En effet, et dans son communiqué du vendredi 24 juin 2016, le groupe demande au gouvernement des explications claires concernant les échos parus dans les médias affirmant que le Maroc était parmi les pays à avoir choisi l’entité sioniste pour cette fonction, considérant en même temps que cette action demeure « une haute trahison aux valeurs sûres de l’Etat et un soutien direct au terrorisme sioniste et à ses crimes permanents contre les palestiniens ».

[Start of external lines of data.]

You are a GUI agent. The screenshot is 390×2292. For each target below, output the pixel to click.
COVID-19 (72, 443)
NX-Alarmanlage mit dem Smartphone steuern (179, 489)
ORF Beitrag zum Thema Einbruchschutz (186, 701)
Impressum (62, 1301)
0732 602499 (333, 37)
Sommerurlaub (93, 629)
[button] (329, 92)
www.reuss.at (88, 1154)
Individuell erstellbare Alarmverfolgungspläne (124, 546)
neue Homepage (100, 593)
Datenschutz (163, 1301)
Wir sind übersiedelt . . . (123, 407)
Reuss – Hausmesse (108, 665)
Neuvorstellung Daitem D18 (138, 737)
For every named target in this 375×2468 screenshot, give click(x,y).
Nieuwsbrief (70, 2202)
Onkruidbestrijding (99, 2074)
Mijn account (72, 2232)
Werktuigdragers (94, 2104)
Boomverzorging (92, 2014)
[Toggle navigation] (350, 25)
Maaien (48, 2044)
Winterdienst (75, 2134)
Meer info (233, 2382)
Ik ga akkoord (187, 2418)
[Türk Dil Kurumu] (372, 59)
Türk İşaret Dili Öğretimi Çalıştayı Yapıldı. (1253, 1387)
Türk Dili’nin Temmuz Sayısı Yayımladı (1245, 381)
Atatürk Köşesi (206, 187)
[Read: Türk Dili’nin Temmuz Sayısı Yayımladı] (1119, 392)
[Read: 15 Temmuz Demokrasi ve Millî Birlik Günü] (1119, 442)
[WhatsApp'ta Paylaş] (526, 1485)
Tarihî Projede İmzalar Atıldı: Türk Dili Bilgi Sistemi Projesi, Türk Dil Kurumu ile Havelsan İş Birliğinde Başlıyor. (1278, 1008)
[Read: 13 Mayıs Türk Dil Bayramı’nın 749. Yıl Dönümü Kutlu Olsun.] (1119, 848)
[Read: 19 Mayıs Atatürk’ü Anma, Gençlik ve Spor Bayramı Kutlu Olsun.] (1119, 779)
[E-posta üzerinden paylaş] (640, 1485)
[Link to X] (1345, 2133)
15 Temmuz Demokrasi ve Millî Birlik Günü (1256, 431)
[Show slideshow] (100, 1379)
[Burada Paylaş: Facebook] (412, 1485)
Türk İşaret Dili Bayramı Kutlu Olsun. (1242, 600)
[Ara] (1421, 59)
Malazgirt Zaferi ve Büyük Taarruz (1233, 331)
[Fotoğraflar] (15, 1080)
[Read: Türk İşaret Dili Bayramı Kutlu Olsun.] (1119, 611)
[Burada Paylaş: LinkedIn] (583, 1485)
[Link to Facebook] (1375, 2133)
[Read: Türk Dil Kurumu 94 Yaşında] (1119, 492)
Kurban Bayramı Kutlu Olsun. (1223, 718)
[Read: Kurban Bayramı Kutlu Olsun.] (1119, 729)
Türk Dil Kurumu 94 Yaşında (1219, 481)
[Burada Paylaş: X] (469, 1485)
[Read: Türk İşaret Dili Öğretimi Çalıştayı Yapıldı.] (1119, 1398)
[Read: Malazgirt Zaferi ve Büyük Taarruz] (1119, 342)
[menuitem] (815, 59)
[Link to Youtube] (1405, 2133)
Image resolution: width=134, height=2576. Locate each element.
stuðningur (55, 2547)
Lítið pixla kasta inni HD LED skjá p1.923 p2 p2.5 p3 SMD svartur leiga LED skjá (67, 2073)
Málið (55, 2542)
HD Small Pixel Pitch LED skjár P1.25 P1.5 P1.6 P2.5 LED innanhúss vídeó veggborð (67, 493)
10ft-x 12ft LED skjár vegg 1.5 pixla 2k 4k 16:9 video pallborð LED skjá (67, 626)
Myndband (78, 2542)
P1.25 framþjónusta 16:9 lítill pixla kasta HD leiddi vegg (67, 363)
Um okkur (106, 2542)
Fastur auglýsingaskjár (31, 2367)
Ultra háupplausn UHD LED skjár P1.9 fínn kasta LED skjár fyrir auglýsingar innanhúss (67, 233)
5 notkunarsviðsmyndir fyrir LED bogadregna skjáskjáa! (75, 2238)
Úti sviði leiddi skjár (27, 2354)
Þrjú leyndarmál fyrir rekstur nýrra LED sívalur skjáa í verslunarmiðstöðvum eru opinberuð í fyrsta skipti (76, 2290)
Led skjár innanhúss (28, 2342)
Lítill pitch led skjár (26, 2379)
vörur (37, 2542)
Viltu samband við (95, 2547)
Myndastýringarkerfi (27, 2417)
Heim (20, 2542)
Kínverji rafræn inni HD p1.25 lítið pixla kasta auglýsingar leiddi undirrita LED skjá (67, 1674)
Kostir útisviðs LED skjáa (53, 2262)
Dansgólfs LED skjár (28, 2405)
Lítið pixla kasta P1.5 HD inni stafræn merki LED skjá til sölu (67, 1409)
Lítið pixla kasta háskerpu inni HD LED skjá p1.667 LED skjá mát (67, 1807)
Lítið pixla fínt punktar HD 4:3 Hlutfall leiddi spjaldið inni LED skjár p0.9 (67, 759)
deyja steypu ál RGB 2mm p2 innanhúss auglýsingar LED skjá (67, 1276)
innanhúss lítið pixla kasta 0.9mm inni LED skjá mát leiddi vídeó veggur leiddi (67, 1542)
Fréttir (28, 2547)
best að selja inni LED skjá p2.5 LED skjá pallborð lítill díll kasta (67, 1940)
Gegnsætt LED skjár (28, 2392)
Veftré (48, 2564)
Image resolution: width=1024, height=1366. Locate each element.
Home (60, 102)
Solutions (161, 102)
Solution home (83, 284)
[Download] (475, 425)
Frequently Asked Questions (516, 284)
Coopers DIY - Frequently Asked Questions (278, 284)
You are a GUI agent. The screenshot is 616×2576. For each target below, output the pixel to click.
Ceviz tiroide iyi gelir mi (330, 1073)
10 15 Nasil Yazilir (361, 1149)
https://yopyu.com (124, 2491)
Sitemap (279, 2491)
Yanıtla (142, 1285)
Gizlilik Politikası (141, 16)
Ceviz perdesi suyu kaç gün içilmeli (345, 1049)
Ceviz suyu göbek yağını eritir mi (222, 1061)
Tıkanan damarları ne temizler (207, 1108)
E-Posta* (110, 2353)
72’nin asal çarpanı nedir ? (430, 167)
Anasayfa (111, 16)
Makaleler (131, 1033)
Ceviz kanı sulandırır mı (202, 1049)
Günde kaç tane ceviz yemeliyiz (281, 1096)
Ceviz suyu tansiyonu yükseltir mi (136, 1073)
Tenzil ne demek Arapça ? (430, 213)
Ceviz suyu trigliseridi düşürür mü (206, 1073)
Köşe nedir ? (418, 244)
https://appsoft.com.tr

Il a également sollicité de la société internationale de revenir sur cette décision la qualifiant de « scandaleuse » et précisant qu’elle « s’oppose à tous les principes internationaux relatifs au secteur juridique et aux droits de l’homme ».
Néanmoins, aucune réponse n’a été émise par le gouvernement pour reconnaître ou nier cette information.
Rappelons que l’ambassadeur israélien aux Nations Unies, Danny Danon, a été élu lundi 12 juin 2016, à la présidence de la commission de l’Assemblée générale de l’ONU chargée des questions juridiques après avoir obtenu 109 voix, contre 10 voix pour le représentant suédois et 4 voix pour la Grèce et l’Italie.
Notons aussi que, bien qu’en 2014, un projet de loi ait été suggéré par « l’Observatoire marocain pour la lutte contre la normalisation » incriminant toute forme de normalisation avec l’entité sioniste, il n’a toujours pas été présenté à la discussion au sein du parlement.